_TEXT EXTRACT_
* Begin *

Run Off.
The first thing I learned about the horse business was that nobody in it seemed especially interested in explaining horses.
This was odd, because I had wanted to understand horses for as long as I could remember.
As a kid, I dragged home frogs, stray dogs, and anything else with eyes and a pulse that my mother failed to intercept at the front door. Animals made sense to me. Horses were different. They were larger, more powerful, and somehow locked behind a gate guarded by adults who already knew everything and had no interest in giving away the password.
My first real attempt came when I was eleven.
We had moved to Bakersfield from Southern California in 1965, and I had already been bounced through enough schools to feel like a transfer student in my own life. I had a paper route. Depending on the month, it paid eight to fifteen dollars, which, to an eleven-year-old boy, felt like serious money.
There was a stable about a thirty-minute bike ride from our house. The Bar-O. I rode over one day with money in my pocket and a lie already forming in my mouth.
“Do you know how to ride?” the man asked.
“Sure,” I said.
"We loped, and for a few seconds I felt the world open beneath me."
This was not true in any meaningful sense. I had ridden ponies at amusement parks, the kind that walk nose-to-tail in a circle while some weary adult makes sure nobody discovers independence. I had once ridden double on a horse owned by one of my father’s Marine buddies. We loped, and for a few seconds I felt the world open beneath me.
That was enough evidence for an eleven-year-old boy to declare himself qualified.
The stable owner gave me one rule.
“Don’t let that horse rush back to the barn. I’ll know by how sweaty he is.”
This was excellent advice. It was also useless to someone who did not yet understand the horse, the barn, sweat, or the difference between confidence and ignorance.
I rode out anyway.
For one hour I was in a western. I found a trail near the river. I trotted. I even cantered a little. The horse had more power in one shoulder than I had in my whole body. Then time got away from me, as time often does when a child is pretending to be someone who knows what he is doing.
I brought the horse back sweaty.
The man yelled.
I apologized. Then I asked if I could help cool the horse down. Give him a bath. Walk him. Do something. Anything. I was not trying to get away with something. I was trying to get in.
He scoffed and ran me off.
A month later, I came back. Same warning. Same ride. Same sweaty horse. Same apology. Same request to learn. Same result.
I did not go back.
By fifteen, I had advanced from ignorant to dangerously ignorant.

* End *

_INFORMATION PROVIDED_
* Begin *

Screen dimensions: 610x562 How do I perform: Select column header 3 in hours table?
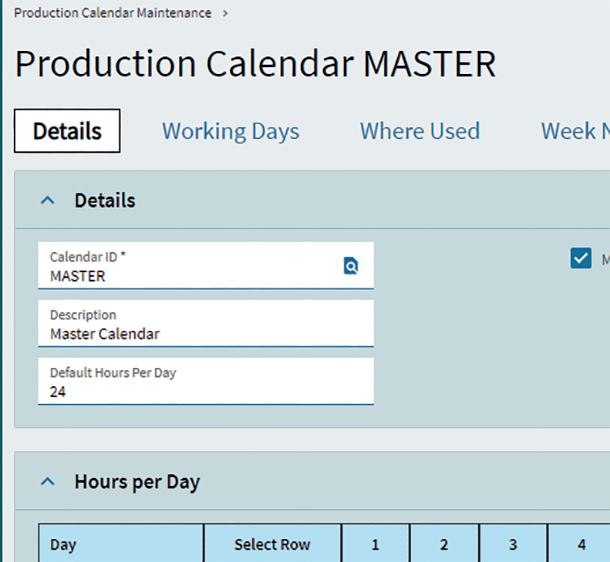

* End *

_WHAT IS EXPECTED_
In the text about learning horses, how much did the paper route pay? The lines bear no relation to the text about learning horses.

_SOLUTION TO THIS EXERCISE_
Eight to fifteen dollars, depending on the month.